WHAT TO PRODUCE -
Copy exactly the lines from the line holding "The image size is (1200, 900)." through the end of the material, and no others; pictures stay out.

DATA FOR THIS TASK -

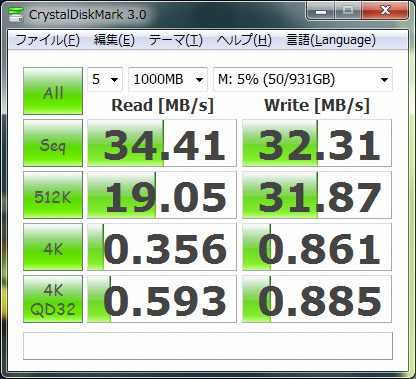Run all benchmarks with the All button
This screenshot has height=379, width=416.
(53, 91)
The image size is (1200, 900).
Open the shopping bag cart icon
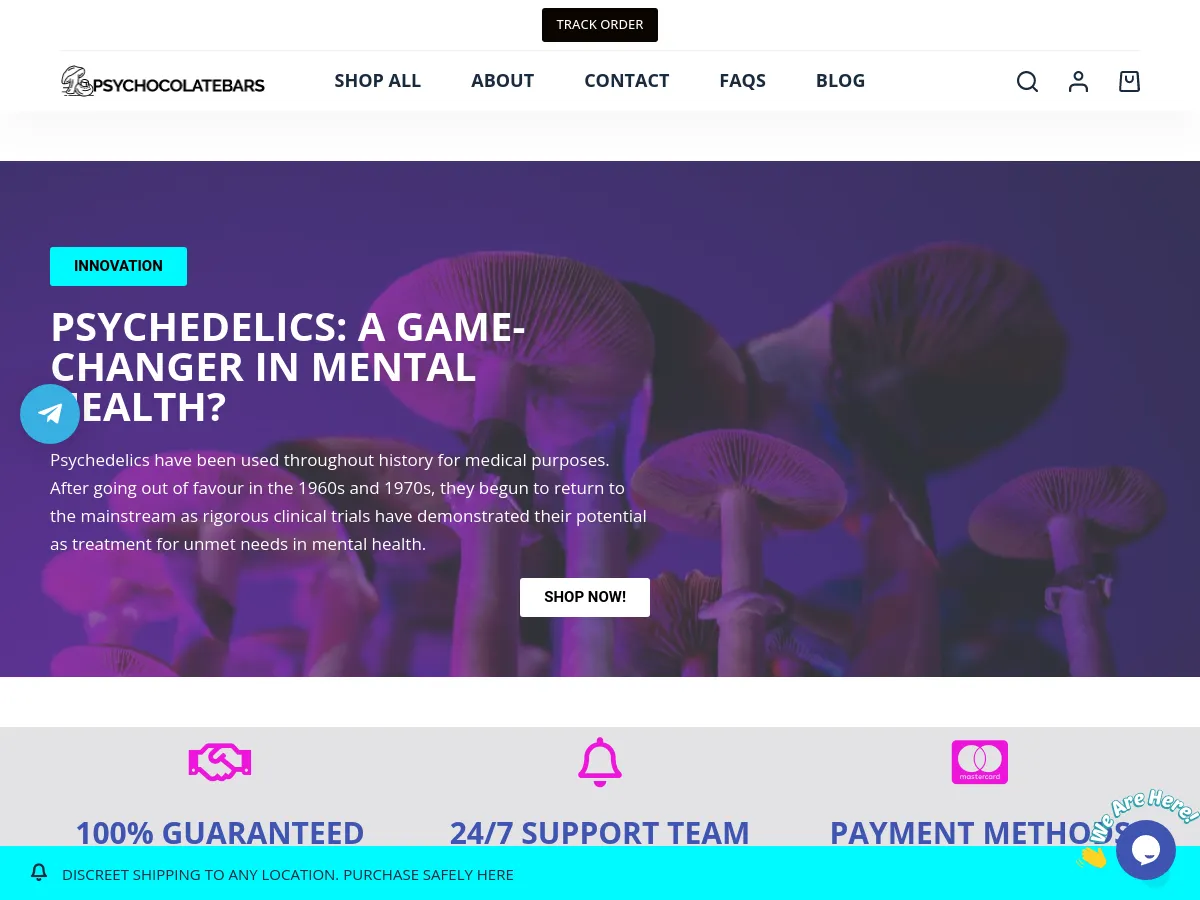(1129, 81)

ANSWER SPACE -
The image size is (1200, 900).
Open the shopping bag cart icon
(1129, 81)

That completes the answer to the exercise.